There’s still time to check out the Tilt Festival

Is the Tilt Festival worth checking out? Oui! There's still a few events throughout April/ Photo: Meredith Craig de Pietro

Is the Tilt Festival worth checking out? Oui! There are still a few events throughout April Photo: Meredith Craig de Pietro

If your family hasn’t yet checked out the second annual Tilt Kids Festival, presented by The Cultural Services of the French Embassy and the French Institute Alliance Française (FIAF), there’s still time! This Saturday, April 8, celebrate storytelling (for free!) with Fanny de Chaille: The Teens Library, a living library where a teen will tell a story to your family one-on-one. On April 11-16, enjoy The Seven Fingers, a food themed circus from Montreal. Tickets are $45-$99. Plus, the Hervé Tullet exhibit (reviewed below) continues through April 22. My 7-year-old son and I have been having a bon temps with the international artists and events. If you still need convincing. here are the highlights, so far.

Hervé Tullet Kids Opening

The closest things kids have to celebrities are beloved book authors. That would explain why families turned out in spades for the opening of This Isn’t Trash, the first New York exhibition of work by Hervé Tullet, the wildly imaginative artist and children’s book author. Kids know and love Press Here, and this family-focused opening at The Invisible Dog Art Center on March 4 explored his signature style with colorfully painted, torn, taped, creased and reassembled sheets of paper that were hung from the ceiling. Kids were invited to wade through a box of scrap paper, and find their own torn paper for inspiration, which was my son’s favorite part. A never ending line of fans queued up to have the artist sign copies of their favorite book, while the author beamed merrily from his perch behind the table. The show is on display until April 22.

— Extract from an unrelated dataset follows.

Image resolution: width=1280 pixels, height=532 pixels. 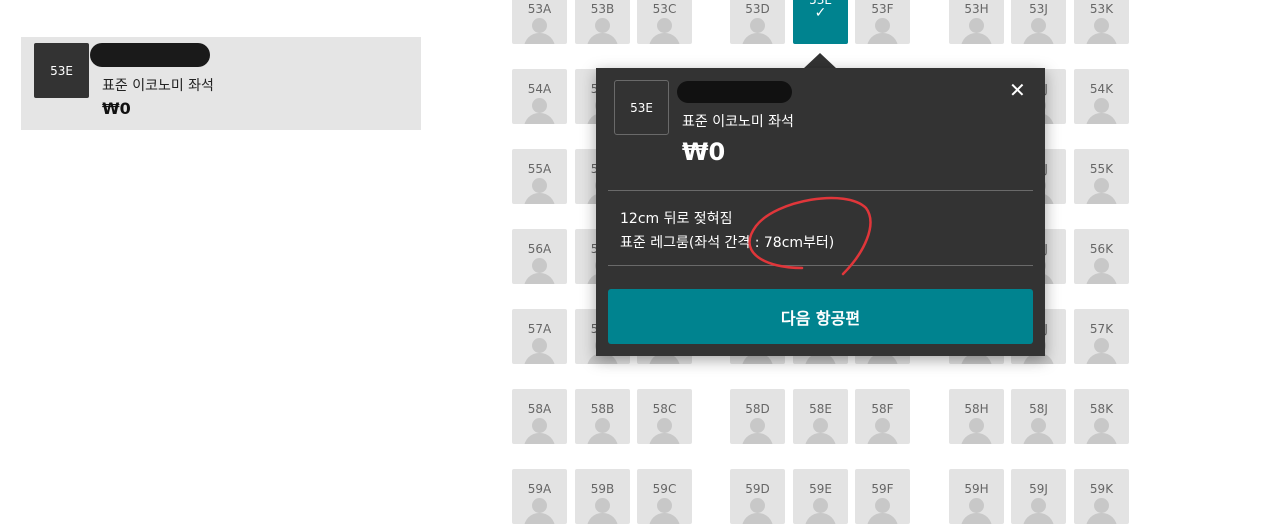 I want to click on seat-label: 55K, so click(x=1102, y=169).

With daring feats and dangerous stunts, Nacho Flores made every kid in the audience rethink playing with blocks. Photo: Meredith Craig de Pietro

With daring feats and dangerous stunts, Nacho Flores made every kid in the audience rethink playing with blocks. Photo: Meredith Craig de Pietro

Nacho Flores, Tesseract- Part of Circus Now at NYU

If you have ever seen the TV show Baskets starring the comedian Zach Galifianakis then you’ll have an easy time imagining the performance of Nacho Flores in his zany balancing act. Originally from Madrid, he is half mime, half tightrope walker, and had the kiddie audience giggling profusely as he balanced his way across wooden cubes to water an impossibly placed plant. My son clapped with glee as Nacho climbed upon wooden robots which crashed down around him. A girl behind us kept yelling “What is he doing? What is he doing?” We were all kept on the edge of our seats waiting for the block towers to fall. The program notes described the act as “a fusion between sculpture and circus.” But the audience was just as fascinated by the seemingly imminent danger of Nacho taking a fall.

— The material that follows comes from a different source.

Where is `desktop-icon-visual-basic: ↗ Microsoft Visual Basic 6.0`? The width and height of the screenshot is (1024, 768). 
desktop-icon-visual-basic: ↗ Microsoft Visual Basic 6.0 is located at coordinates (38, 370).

Kids learned how to answer life's biggest mysteries. Photo: Tilt Kids Festival

Budding philosophers learned how to answer life’s biggest mysteries. Photo: Tilt Kids Festival

Philosophy For Kids

We attended a free event on March 19 at the Brooklyn Public Library that was put on by Simon Critchley and PhD students from the Institute of Philosophy For Kids in Montclair, N.J. They broke the kids into small groups and brought them into labs. According to my son, they pondered such questions as “Is a person the same as a baby or an old woman?” or “If you chew a piece of gum, is it the same piece of gum?” My son was happy to chew a piece of gum. The parents weren’t neglected either. Ariel Sykes led a discussion on how to begin philosophical discussions with kids. Being genuine with wanting to understand kids, and letting them know when you don’t know an answer are just a few of the techniques. I left with this philosophical question: Instead of rushing kids around to after school classes, what if we just sat with our kids looking at the clouds and pontificating on infinity?

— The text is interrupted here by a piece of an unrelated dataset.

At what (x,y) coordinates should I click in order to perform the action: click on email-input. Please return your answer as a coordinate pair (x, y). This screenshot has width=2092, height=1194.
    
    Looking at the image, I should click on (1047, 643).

Kids got a chance to get behind the turntables at this family dance party. Photo: Antonio de Pietro

Kids got a chance to get behind the turntables at this family dance party. Photo: Antonio de Pietro

Pedro Winter (Busy P): Stereokids

Pedro Winter, aka Busy P., is a French DJ best known as being the manager of Daft Punk. On March 25, he hosted a free dance party on a floor of the Cultural Services of the French Embassy building on 5th Avenue. Kids were encouraged to get behind the turntables, and the electronic music blasted while kids and adults danced. There were also crafts and a (temporary) tattoo station, but the party was on the dance floor with a freeze dance contest, Michael Jackson throwbacks, and floating balloons. My son ate sugar and boogied down until he was sweating. I spotted a brave mom in stilettos dancing with her daughter sitting on her shoulders. It was just that kind of party.